Kunst op Zondag | Pietà
De dood ligt gevoelig. Het blijft bijzonder en het wil maar niet wennen. Van het moment dat je weet dat iemand niet lang meer heeft te gaan, langs de dagen of uren dat iemand steeds verder wegvalt, tot de eerste uren na het overlijden waarbij iemand in starre levenloosheid verandert, het is allemaal geen stof voor een alledaags praatje.
Terwijl we het allemaal toch meerdere malen meemaken. Kunst wil soms helpen het onbesprokene bespreekbaar te maken. Maar bij sterven en dood helpt dat weinig. Zoals ik al zei: het wil maar niet wennen. Elk heengaan is anders, dus er valt weinig over te veralgemeniseren.
In beeldende kunst is het doodsbed een genre apart. Met een groot verschil tussen dode religieuze iconen en wereldlijke bekenden. Gewone stervelingen zijn weer een verhaal apart.

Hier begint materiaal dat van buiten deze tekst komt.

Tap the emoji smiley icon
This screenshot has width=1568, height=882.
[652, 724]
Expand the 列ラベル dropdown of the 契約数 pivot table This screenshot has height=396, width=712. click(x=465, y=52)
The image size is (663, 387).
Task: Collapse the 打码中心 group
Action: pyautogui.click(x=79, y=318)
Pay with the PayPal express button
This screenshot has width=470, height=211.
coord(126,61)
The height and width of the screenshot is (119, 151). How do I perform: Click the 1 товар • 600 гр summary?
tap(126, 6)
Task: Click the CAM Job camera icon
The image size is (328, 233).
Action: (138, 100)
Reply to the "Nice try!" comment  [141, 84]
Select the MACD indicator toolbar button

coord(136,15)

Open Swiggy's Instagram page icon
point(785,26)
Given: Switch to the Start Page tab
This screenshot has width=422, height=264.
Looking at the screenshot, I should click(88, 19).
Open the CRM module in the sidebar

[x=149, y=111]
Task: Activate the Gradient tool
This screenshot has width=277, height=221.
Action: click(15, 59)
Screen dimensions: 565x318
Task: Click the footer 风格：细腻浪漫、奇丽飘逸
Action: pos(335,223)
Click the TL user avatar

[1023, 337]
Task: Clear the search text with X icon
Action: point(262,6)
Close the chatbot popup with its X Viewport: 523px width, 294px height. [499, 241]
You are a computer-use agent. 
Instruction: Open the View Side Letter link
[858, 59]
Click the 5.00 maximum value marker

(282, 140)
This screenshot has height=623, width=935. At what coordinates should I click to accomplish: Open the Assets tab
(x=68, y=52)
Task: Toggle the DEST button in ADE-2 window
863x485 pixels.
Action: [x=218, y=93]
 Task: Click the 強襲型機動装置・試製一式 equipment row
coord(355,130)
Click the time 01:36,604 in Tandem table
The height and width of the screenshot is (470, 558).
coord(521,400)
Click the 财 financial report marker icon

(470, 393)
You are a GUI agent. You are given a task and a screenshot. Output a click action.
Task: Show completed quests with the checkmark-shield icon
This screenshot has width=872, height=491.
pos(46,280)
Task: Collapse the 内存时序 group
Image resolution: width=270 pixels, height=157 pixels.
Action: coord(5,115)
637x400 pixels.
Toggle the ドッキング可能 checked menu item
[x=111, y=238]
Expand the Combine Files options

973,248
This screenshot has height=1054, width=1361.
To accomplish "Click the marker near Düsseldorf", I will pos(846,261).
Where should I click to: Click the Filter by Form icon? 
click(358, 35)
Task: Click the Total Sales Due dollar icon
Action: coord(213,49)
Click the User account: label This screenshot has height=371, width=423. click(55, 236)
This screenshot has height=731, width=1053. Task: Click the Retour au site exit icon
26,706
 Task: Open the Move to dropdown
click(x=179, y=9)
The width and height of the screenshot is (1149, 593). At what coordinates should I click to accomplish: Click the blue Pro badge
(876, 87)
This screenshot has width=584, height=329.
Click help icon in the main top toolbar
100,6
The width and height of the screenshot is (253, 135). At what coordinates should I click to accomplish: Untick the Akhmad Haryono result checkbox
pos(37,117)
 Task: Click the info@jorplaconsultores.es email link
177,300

In tegenstelling tot wat een enkele sekte beweert: Jezus is dood. Hij is een wrede dood gestorven en in kruisbeelden kan men daar niet genoeg van krijgen. Het verdriet over zijn heengaan is uitgebeeld in de vele pietàs. Waarlijk een ding tussen kunst…
Het aangrijpende van de pietà zit hem natuurlijk in dat beeld van de gestorvene die als een dode dweil in de armen van een dierbare ligt. Een beeld van liefde en verdriet. Het is een sterk beeld dat ontkerstend even indrukwekkend blijft. Jan Fabres variatie op Michelangelo’s pietà leidde in 2011 nog tot ophef op de biënnale van Venetië. Maria kreeg een doodshoofd, in haar armen lag een zelfportret van Fabre, met zijn hersens in zijn hand.